• **HOW TO COMPLETE THIS TASK**: How many lines of the records below contain the word "will"? Answer with the number alone.

• **DATA UNDER STUDY**:
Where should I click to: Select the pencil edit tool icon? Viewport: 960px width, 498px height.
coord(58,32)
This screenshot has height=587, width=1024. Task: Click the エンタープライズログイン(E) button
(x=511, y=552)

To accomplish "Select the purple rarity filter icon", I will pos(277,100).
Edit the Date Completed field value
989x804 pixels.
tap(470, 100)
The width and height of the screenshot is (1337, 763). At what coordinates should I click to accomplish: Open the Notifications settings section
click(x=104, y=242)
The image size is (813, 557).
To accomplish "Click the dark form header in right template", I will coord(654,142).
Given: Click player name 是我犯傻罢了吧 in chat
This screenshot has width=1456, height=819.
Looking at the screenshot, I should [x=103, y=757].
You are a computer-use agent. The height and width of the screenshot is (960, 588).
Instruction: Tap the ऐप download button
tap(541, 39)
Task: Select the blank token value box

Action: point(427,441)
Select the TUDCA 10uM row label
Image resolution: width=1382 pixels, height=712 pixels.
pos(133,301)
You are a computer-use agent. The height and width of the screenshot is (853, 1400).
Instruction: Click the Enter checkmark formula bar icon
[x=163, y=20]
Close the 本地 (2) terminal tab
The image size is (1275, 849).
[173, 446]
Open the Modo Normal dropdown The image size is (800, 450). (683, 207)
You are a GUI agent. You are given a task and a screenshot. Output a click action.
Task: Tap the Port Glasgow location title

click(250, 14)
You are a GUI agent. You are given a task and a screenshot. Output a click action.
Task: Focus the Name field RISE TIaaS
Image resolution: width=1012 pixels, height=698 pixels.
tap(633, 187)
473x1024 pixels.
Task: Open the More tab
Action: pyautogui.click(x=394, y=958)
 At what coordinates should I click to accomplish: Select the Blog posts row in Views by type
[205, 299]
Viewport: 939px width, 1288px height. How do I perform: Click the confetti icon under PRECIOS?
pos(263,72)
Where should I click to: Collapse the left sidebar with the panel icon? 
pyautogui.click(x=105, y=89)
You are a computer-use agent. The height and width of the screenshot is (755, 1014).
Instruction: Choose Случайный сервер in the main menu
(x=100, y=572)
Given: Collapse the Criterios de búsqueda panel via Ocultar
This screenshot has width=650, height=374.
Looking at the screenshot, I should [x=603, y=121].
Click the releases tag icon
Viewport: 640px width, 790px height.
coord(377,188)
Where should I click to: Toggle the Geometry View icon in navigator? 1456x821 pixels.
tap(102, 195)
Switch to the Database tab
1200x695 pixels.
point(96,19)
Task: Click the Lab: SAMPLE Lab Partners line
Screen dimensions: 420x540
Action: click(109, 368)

• **OUTPUT OF THE TASK**: 2